Visiting Santo Domingo de los Colorados in Ecuador
Although I would never intentionally seek out a taxi without a windshield, of course, I’m glad the only cab I could find to take me from Santo Domingo de los Colorados in Ecuador to a hummingbird preserve a few miles west didn’t have a windshield, nor windows either for that matter. My two-dented-doors vintage cab made Columbo’s battered old wreck look like a sleek new Jaguar.
As we drove up a narrow winding gravel road with multiple switchbacks all four cylinders were struggling to make the steep grade, I could see that not far ahead there was a leaky rusted metal aqueduct that resembled a football goal post arched over our path.
I knew we were about to get completely soaked in frigid snow melt off. I could sense my driver was growing increasingly anxious. Would his fussy gringo passenger refuse to take the fast approaching cold water challenge?
He was instantly relieved when I laughed out loud as we were thoroughly drenched. I wasn’t just moist, I was chilled to the bone. I didn’t come to Ecuador for the comforts of home. I wanted adventure, and I found it by the gallon.
When I arrived at my destination, Tinalandia, the owners were surprised. I was the only person ever to arrive without a reservation I was told or without the aid of a travel agent. I explained that I had read about their encampment back home in a newspaper, and was determined to reach their private reserve if I had to walk the entire distance. The whole 24-cabin lodge was completely empty so they were glad to accommodate.
Although I dined alone at the long wooden table that could seat twenty guests, the cook prepared beautiful dishes just for me: mostly freshly caught fish from the white-water river that bisects the large hilly property. Her two daughters served me side dishes, one standing to my left, the other to my right, holding large bowls filled with crisp green salads, exotic fruits and colorful vegetables that I had never seen before, let alone tasted. They stood by my side at attention like soldiers during my entire meal. I never enjoyed more personal service in my life.
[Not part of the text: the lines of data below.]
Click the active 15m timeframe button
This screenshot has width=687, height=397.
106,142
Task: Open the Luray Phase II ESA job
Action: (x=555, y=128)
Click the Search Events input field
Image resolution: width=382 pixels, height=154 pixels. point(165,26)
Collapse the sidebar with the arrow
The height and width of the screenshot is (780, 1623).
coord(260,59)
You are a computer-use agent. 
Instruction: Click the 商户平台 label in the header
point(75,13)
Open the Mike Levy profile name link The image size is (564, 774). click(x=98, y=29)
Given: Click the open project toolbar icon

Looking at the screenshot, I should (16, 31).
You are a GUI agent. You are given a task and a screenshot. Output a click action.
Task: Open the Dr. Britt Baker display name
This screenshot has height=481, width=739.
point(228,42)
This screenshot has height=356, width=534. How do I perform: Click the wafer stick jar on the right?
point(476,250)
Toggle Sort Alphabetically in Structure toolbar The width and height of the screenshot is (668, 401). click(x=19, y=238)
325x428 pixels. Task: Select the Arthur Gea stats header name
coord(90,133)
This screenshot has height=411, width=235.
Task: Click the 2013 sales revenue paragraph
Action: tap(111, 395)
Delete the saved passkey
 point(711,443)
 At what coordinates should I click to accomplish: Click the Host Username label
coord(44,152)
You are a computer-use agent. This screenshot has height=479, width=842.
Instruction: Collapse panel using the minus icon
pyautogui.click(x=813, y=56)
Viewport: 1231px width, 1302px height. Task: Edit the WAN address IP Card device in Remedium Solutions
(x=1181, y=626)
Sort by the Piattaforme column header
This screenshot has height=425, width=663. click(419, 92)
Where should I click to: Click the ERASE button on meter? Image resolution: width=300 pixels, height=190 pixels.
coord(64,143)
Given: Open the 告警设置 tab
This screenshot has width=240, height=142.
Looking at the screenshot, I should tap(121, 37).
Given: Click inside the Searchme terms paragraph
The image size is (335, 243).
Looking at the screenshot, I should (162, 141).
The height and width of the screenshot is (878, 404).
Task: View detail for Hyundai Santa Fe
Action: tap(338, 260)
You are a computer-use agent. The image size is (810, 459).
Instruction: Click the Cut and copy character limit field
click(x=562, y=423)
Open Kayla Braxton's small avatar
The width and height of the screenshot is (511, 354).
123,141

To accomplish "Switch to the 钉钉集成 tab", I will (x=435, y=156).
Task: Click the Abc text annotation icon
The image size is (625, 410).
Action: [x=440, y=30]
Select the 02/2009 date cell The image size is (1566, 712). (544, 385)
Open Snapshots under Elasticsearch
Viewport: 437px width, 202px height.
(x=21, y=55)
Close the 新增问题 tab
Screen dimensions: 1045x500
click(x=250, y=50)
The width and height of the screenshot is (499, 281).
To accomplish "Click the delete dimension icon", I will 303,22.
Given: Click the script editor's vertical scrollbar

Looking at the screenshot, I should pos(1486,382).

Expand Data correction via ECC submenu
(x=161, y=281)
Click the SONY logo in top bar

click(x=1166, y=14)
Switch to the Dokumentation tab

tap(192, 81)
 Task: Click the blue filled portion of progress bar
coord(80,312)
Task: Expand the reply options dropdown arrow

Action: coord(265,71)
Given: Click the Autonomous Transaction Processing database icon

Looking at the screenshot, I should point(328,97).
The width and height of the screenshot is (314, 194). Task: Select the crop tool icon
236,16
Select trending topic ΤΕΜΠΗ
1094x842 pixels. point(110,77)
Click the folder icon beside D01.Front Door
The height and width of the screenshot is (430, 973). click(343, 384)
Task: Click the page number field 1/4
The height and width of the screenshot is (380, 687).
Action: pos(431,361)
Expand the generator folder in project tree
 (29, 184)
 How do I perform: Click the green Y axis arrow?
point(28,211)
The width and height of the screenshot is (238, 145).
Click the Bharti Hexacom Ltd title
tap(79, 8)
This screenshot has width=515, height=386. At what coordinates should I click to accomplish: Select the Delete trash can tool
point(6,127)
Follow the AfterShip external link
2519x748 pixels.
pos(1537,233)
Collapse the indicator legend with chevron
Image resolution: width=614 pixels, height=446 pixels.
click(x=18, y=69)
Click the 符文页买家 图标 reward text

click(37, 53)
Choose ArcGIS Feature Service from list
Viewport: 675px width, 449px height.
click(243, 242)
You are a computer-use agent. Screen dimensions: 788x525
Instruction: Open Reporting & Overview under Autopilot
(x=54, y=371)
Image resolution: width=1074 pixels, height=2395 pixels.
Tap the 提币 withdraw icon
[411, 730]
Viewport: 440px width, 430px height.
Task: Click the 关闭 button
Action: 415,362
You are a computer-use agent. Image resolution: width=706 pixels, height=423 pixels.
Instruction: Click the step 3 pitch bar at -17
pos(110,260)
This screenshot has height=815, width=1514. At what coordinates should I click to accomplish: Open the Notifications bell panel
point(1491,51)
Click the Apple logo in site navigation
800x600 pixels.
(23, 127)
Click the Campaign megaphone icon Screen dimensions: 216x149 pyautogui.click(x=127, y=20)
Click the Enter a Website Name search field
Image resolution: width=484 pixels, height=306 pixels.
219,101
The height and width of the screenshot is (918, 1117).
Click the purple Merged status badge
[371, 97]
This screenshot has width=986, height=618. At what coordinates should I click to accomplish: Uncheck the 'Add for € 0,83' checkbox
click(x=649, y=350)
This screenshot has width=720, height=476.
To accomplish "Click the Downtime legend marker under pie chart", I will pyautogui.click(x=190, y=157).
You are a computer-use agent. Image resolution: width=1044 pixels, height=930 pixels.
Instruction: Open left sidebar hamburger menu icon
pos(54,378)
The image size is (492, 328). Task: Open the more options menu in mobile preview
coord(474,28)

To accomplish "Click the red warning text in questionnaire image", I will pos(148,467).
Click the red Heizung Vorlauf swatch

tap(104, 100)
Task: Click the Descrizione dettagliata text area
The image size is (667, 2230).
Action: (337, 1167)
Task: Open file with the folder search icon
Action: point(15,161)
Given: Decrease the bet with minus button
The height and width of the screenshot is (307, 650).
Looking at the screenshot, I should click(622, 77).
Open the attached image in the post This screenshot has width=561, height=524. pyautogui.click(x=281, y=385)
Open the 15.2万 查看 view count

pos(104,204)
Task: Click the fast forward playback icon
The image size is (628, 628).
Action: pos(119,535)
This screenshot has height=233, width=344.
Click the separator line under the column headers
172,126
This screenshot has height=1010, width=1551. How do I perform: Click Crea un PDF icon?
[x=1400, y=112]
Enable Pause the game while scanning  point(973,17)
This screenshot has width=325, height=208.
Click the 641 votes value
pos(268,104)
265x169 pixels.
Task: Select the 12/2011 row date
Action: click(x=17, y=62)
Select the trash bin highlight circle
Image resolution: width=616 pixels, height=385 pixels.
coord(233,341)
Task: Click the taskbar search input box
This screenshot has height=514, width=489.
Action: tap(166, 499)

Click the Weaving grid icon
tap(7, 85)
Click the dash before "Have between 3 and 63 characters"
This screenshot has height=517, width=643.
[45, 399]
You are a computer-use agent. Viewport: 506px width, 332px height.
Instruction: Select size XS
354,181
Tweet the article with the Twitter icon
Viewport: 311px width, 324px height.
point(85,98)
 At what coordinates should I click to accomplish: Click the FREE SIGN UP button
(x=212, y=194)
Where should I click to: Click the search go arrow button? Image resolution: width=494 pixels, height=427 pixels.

The cook noticed I wasn’t eating too much after my second night. I told her, her cooking was perfect. I just missed my tortillas. I was sure they had never heard of tortillas way down in Ecuador. She said why didn’t you say so, I’ll make you a dozen tortillas right away. From then on she made me anything I wanted, my own personal chef.
I don’t mean to imply that all Ecuadorians drive jalopies. The owner of Tinalandia drives a brand new Land Rover. Transportation in rural areas is far different from that in major cities such as Quito, or Guayaquil. Ecuador as an OPEC member is relatively prosperous, as well as politically stable, a safe gateway destination to South America.
The official currency of Ecuador is the U.S. dollar, so no need to exchange money. The cost of living is one of the lowest in South America, consequently, Ecuador offers the cheapest seaside real estate in the Americas. A modern beachfront condo with all the amenities North Americans expect will run you from under a hundred thousand dollars in the beautiful port city of Manta.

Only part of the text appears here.